# [Try it]
Scan the records below for the line with "Click the $35.00 fixed-price amount" and the line with "Open the Reports menu". Repeat those two lines and every line between them exactly, and nothing else.

# [Items from a data source]
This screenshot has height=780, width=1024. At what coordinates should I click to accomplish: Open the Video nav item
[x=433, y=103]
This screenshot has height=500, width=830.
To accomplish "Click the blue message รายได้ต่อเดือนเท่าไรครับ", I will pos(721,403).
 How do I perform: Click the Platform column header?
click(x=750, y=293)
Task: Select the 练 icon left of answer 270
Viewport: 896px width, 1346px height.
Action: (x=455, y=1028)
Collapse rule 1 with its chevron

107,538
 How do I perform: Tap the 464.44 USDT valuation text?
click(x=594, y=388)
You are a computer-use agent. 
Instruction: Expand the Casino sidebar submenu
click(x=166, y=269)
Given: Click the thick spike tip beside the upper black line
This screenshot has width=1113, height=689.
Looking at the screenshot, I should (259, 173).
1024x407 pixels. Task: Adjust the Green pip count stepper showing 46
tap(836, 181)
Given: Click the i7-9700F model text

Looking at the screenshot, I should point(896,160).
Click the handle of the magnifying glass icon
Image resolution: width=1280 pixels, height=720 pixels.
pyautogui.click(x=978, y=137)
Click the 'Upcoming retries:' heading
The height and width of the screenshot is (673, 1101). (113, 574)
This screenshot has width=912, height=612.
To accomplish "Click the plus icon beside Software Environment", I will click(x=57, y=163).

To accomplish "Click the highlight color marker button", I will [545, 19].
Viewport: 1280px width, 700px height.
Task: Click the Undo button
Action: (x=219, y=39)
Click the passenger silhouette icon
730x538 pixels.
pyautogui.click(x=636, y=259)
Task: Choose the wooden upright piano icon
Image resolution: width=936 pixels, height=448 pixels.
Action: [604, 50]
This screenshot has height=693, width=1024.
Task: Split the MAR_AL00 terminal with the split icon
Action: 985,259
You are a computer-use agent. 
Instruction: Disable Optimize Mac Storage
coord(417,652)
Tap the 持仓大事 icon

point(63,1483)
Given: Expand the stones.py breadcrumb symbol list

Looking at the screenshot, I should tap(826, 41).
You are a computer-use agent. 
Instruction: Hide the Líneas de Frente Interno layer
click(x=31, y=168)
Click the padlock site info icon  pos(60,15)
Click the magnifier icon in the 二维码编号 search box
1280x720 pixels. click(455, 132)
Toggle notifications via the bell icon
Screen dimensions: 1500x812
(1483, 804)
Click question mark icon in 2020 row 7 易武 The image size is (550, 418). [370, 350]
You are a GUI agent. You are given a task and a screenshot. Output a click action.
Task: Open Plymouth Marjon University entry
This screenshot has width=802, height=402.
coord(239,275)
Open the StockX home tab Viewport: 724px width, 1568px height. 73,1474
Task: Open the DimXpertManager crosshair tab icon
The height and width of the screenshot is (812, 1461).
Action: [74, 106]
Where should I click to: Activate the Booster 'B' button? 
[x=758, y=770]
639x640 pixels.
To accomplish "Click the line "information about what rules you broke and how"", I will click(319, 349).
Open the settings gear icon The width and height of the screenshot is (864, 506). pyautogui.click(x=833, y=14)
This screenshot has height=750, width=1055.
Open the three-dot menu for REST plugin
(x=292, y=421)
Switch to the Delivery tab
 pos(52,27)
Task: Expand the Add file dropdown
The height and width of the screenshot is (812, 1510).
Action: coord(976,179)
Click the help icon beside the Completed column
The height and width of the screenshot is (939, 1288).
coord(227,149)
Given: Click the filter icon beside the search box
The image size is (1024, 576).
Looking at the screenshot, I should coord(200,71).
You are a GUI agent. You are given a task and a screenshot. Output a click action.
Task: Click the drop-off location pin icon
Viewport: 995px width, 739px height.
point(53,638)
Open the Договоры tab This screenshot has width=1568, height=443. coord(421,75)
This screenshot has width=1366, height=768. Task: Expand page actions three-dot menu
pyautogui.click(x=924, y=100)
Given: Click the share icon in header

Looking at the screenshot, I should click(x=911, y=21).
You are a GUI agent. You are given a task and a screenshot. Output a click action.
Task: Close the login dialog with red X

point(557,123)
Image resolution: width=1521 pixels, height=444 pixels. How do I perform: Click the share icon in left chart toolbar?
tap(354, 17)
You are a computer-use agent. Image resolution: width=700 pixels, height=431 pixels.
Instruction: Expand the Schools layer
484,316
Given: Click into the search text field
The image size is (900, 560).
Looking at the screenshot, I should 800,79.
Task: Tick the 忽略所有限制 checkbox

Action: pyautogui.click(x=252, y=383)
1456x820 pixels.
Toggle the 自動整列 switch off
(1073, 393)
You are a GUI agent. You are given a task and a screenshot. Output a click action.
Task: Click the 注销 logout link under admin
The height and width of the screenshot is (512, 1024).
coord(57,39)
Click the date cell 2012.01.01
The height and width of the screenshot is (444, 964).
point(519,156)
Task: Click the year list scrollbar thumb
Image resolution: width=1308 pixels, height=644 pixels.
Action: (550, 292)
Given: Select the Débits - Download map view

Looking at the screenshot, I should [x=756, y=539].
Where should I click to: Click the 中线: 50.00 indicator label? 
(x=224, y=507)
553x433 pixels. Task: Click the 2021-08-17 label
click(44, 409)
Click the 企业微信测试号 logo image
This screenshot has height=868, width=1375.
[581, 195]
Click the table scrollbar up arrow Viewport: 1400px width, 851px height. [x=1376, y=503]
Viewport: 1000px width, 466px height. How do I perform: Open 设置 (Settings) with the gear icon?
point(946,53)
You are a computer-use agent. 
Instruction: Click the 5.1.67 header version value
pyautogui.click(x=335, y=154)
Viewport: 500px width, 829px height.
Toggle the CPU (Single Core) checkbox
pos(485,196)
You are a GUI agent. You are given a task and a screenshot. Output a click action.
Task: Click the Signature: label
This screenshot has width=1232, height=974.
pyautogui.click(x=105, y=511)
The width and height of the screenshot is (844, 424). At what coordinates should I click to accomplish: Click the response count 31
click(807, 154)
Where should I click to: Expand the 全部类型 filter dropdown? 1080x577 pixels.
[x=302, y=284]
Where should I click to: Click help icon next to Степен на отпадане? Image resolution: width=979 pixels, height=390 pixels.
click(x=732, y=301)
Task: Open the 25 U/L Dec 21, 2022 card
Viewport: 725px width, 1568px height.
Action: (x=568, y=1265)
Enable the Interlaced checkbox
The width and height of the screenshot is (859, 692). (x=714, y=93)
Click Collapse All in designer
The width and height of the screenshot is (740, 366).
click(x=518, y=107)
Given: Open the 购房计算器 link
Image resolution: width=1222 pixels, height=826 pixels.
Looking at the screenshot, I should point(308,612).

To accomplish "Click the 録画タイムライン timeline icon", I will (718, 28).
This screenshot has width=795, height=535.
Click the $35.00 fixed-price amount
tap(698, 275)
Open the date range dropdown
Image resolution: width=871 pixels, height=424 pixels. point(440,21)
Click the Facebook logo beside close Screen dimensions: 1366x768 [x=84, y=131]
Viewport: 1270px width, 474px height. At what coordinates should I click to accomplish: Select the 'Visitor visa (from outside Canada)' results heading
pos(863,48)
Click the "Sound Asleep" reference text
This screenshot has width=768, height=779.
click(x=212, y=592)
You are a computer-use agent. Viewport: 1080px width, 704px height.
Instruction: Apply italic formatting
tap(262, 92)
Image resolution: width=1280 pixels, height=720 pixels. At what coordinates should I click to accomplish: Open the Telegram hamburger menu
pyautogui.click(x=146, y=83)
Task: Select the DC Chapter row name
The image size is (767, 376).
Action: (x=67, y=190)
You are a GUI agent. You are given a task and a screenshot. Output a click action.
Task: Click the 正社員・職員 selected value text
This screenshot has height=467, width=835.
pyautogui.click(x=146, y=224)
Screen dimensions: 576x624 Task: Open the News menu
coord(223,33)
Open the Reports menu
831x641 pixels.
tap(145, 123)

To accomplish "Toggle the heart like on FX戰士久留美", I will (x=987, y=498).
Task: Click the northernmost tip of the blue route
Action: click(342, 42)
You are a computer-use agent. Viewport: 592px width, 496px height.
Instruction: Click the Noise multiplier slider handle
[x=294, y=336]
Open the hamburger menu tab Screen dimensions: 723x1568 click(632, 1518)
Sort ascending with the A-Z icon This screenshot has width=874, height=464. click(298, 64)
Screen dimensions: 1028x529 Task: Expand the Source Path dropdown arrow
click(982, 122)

# [Task output]
Click the $35.00 fixed-price amount
tap(698, 275)
Open the date range dropdown
Image resolution: width=871 pixels, height=424 pixels. point(440,21)
Click the Facebook logo beside close Screen dimensions: 1366x768 [x=84, y=131]
Viewport: 1270px width, 474px height. At what coordinates should I click to accomplish: Select the 'Visitor visa (from outside Canada)' results heading
pos(863,48)
Click the "Sound Asleep" reference text
This screenshot has width=768, height=779.
click(x=212, y=592)
You are a computer-use agent. Viewport: 1080px width, 704px height.
Instruction: Apply italic formatting
tap(262, 92)
Image resolution: width=1280 pixels, height=720 pixels. At what coordinates should I click to accomplish: Open the Telegram hamburger menu
pyautogui.click(x=146, y=83)
Task: Select the DC Chapter row name
The image size is (767, 376).
Action: (x=67, y=190)
You are a GUI agent. You are given a task and a screenshot. Output a click action.
Task: Click the 正社員・職員 selected value text
This screenshot has height=467, width=835.
pyautogui.click(x=146, y=224)
Screen dimensions: 576x624 Task: Open the News menu
coord(223,33)
Open the Reports menu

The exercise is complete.